PROBLEM STATEMENT: Look through the listing below for lines containing "output". State how many there are, and nothing else.

SOURCE DATA:
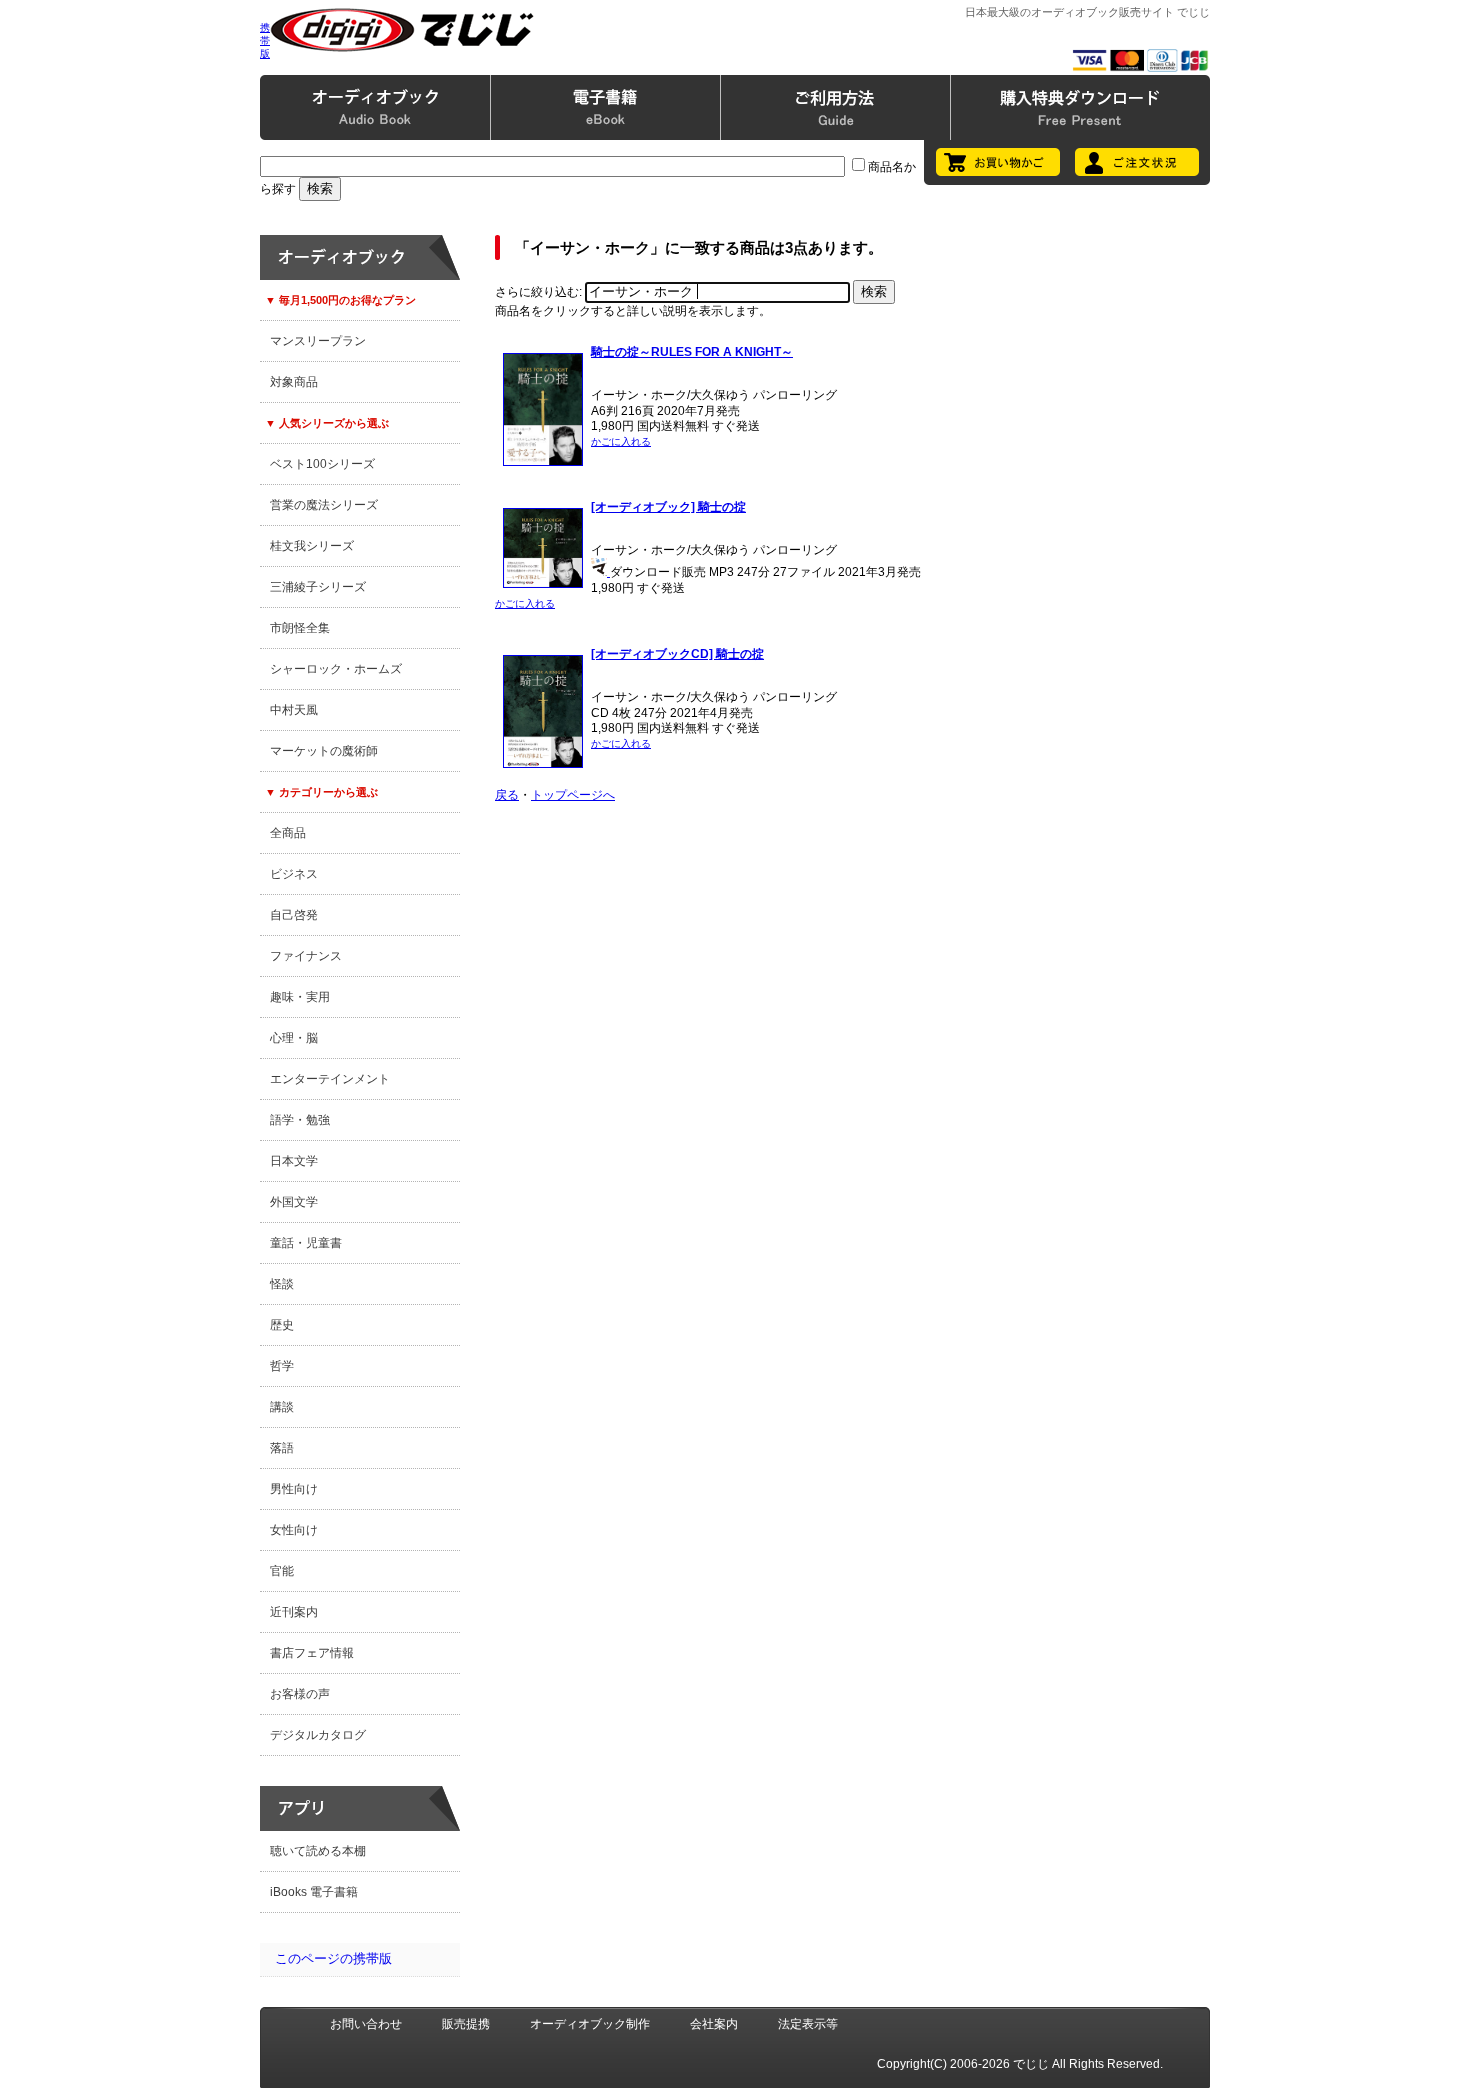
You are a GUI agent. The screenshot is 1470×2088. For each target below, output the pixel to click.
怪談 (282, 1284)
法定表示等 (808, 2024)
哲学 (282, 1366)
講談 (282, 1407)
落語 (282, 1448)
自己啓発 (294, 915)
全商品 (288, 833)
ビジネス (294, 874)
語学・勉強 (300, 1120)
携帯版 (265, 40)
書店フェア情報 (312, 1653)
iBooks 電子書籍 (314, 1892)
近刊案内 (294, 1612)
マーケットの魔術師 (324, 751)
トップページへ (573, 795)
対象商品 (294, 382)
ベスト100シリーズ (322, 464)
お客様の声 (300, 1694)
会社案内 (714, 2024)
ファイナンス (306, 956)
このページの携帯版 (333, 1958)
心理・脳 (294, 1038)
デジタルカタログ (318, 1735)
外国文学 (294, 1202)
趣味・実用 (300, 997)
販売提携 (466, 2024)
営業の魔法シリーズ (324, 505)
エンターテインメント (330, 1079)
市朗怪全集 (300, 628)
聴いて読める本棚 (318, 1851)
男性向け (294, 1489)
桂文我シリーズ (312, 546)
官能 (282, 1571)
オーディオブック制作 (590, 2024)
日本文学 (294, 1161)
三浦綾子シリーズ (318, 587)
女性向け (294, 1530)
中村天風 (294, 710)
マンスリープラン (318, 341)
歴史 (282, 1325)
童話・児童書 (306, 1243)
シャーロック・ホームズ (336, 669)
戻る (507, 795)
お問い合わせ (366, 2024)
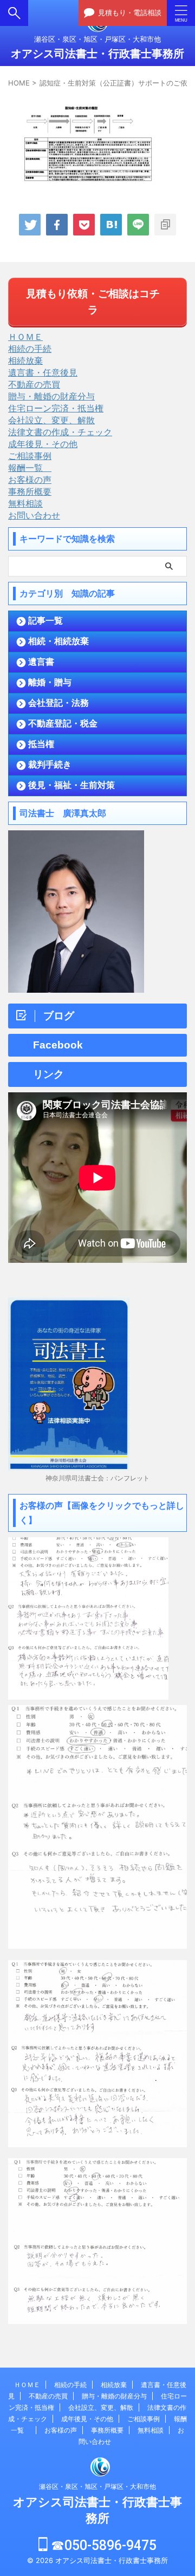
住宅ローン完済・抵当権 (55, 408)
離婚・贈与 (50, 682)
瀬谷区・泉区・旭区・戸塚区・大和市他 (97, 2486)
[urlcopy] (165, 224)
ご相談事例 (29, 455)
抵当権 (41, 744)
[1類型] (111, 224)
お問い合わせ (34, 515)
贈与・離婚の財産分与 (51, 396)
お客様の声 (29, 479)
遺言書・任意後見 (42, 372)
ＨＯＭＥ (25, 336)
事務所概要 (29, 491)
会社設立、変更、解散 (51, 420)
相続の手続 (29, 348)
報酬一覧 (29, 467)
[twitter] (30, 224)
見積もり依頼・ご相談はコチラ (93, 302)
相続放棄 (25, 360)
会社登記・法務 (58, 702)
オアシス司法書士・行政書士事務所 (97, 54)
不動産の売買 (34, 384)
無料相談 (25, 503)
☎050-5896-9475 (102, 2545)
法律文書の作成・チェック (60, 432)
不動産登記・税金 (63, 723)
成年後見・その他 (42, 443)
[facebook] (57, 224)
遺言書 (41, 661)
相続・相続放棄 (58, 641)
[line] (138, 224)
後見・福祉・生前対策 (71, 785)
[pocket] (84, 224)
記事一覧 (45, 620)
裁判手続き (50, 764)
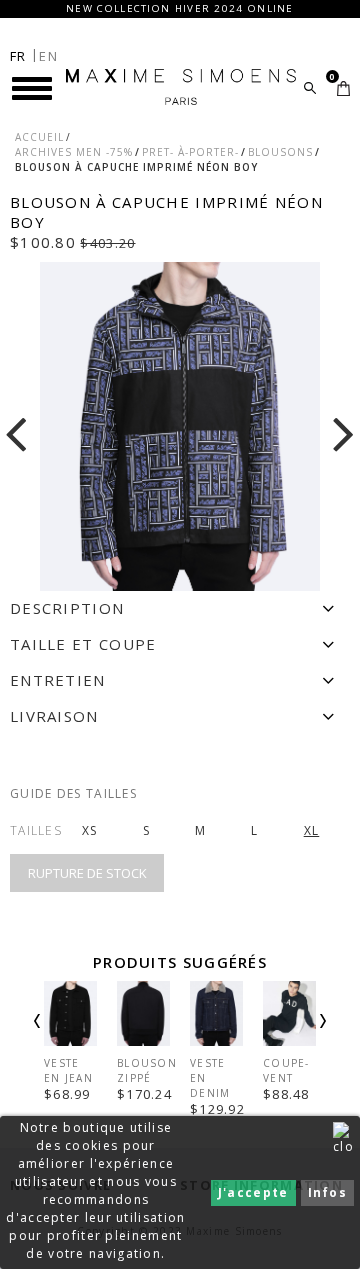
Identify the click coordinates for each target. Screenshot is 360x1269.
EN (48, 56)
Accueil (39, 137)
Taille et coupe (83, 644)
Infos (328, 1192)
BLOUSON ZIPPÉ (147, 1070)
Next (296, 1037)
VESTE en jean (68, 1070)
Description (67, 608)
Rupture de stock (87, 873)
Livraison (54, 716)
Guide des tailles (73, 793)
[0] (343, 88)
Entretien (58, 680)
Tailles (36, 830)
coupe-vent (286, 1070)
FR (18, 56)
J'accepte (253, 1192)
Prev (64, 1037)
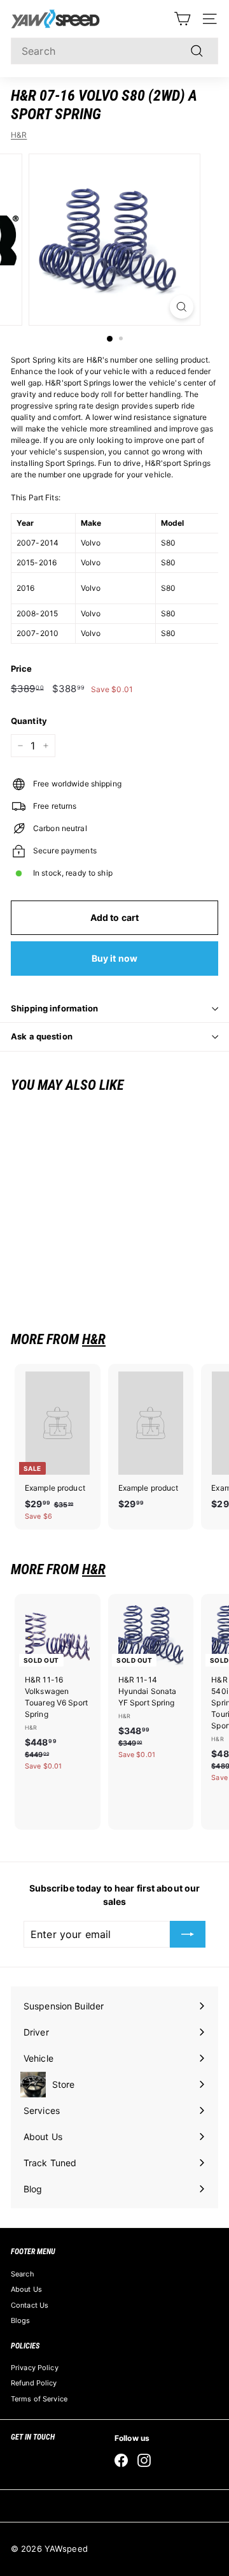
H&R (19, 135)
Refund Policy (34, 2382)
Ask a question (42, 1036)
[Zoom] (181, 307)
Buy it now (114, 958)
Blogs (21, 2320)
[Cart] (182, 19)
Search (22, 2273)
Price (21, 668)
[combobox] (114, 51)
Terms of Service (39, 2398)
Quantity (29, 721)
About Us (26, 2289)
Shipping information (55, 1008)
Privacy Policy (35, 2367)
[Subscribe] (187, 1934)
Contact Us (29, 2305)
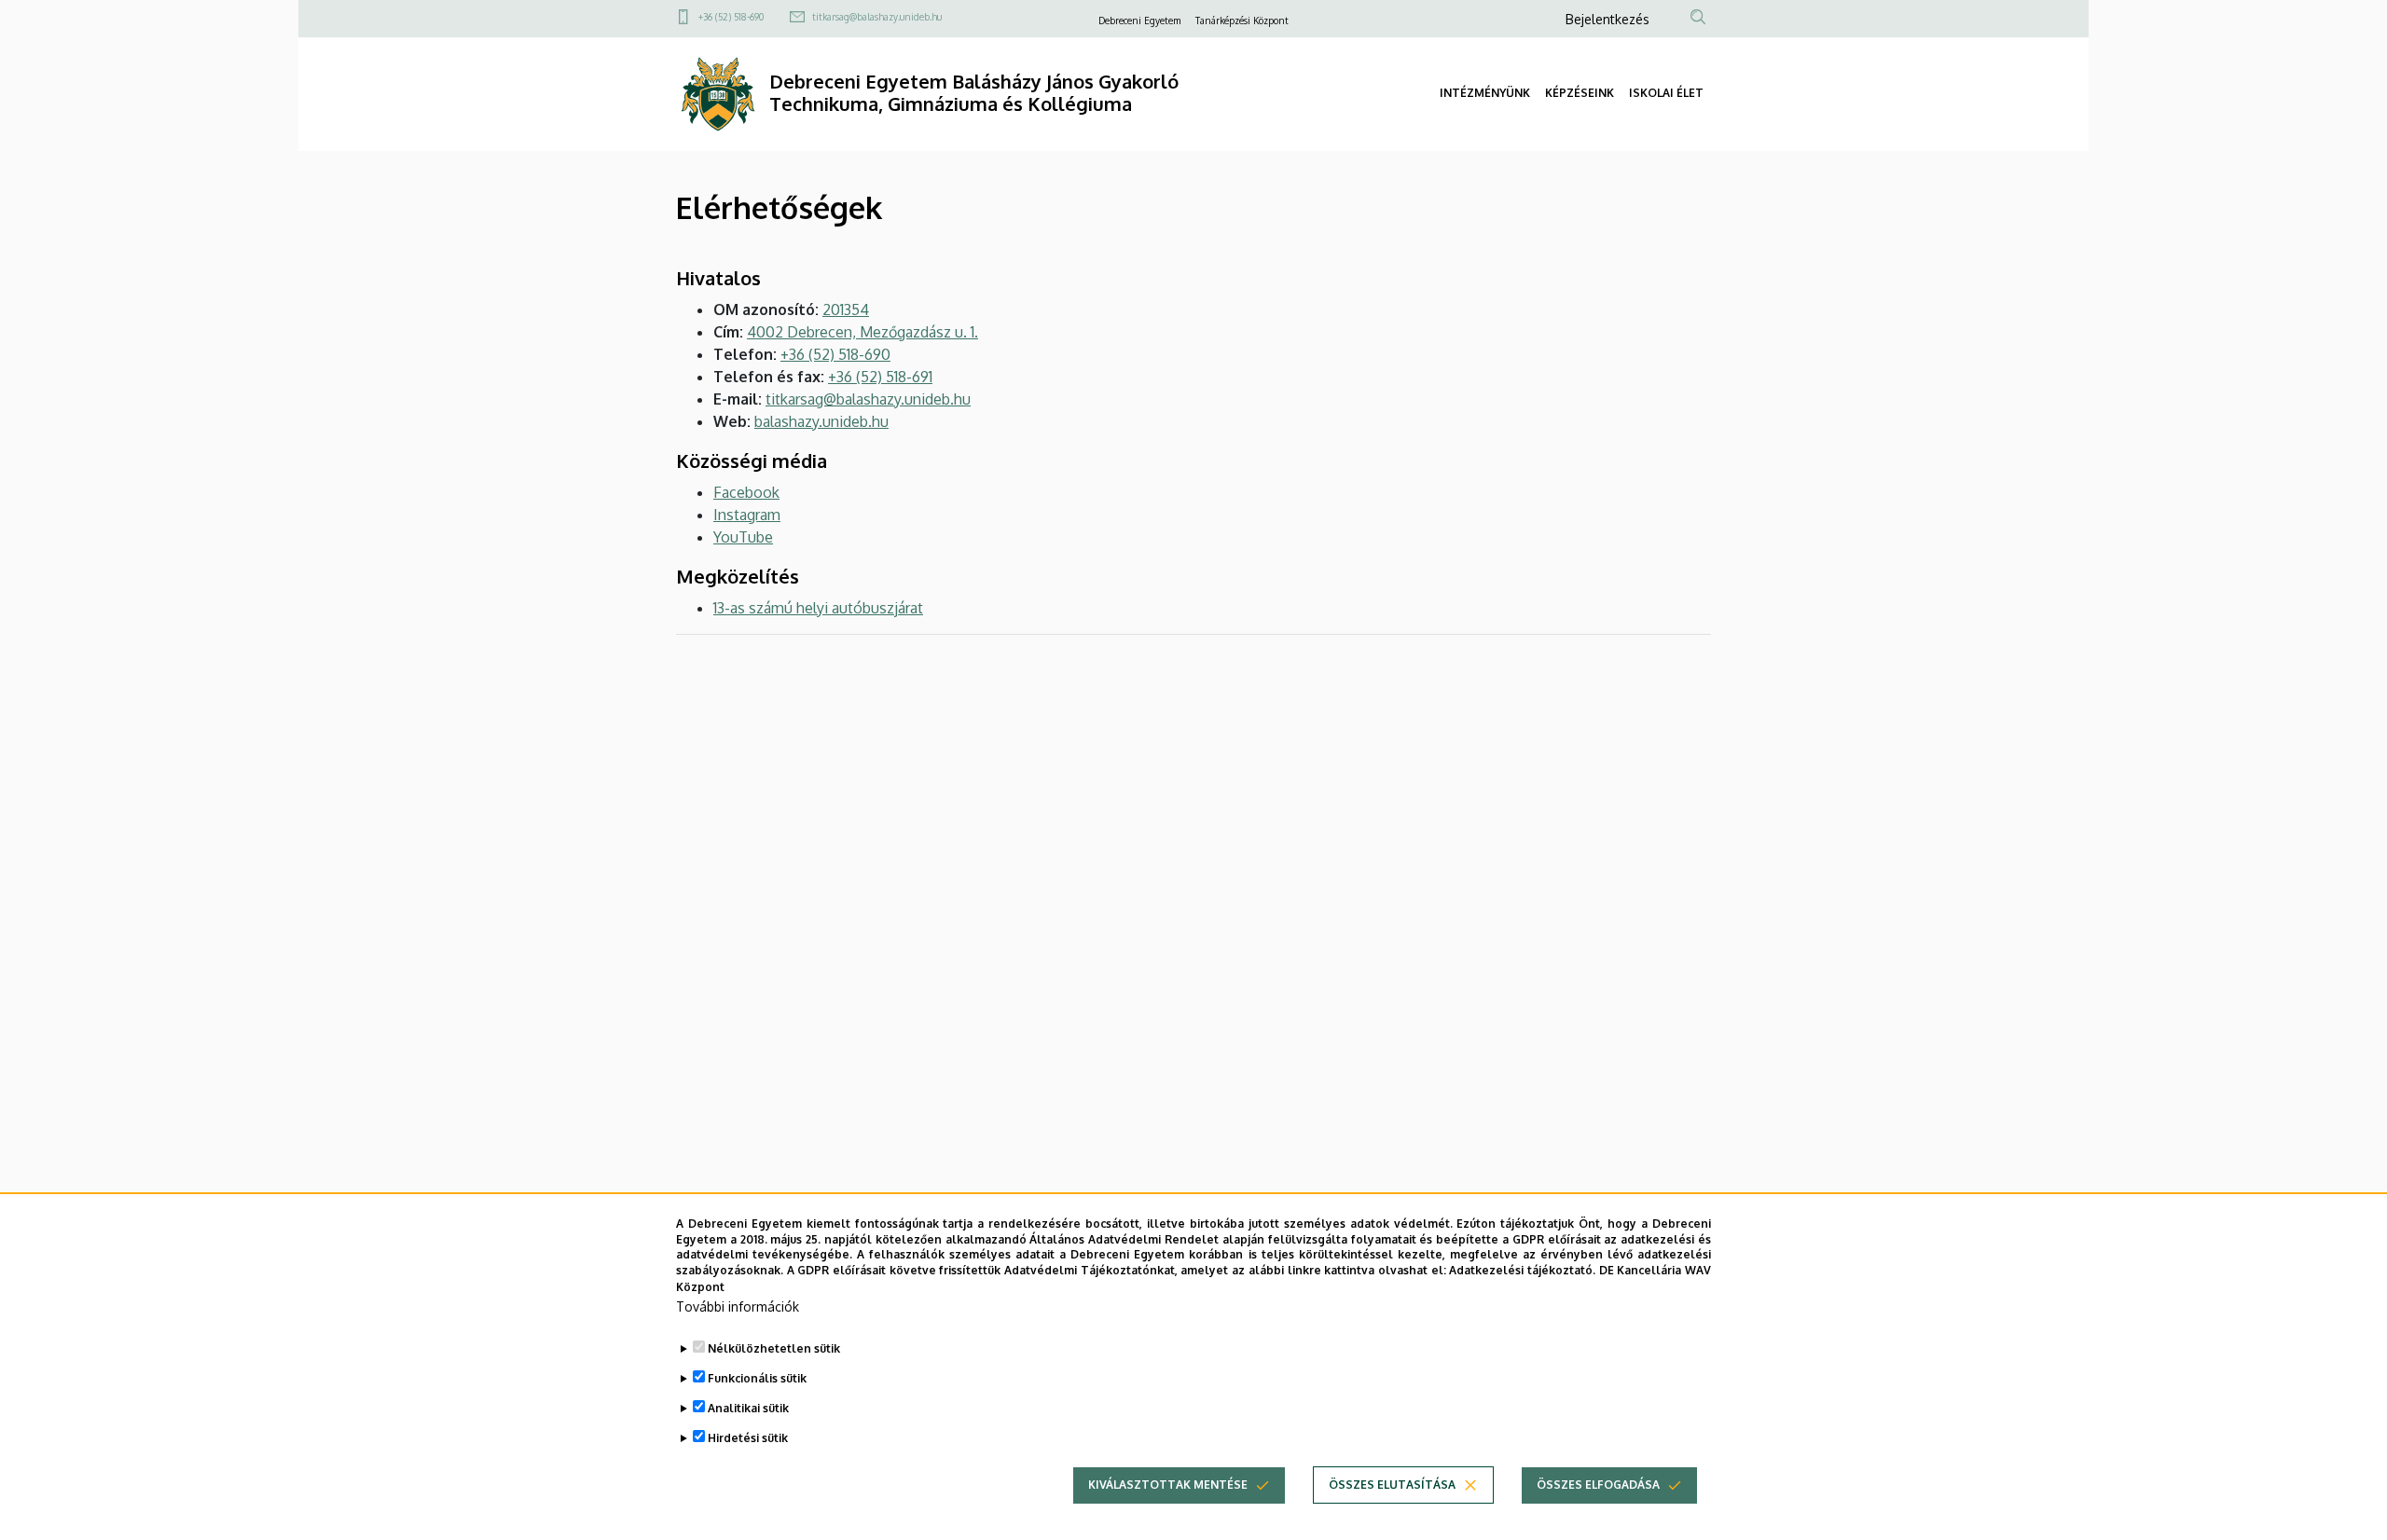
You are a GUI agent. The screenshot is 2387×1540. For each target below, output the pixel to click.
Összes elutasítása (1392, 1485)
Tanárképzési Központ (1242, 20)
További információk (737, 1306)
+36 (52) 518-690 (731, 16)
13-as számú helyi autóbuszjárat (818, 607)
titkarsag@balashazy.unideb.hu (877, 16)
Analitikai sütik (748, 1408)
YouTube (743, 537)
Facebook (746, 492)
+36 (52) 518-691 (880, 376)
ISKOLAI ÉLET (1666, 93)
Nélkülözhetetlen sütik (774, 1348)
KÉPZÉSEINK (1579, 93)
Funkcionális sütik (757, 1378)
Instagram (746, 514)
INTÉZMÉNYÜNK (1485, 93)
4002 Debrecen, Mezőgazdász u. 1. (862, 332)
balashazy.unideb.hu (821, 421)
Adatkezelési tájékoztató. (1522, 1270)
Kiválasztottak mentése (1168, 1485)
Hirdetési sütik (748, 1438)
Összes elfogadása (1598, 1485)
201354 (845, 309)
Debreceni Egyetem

SOLUTION FOR THIS TASK: 2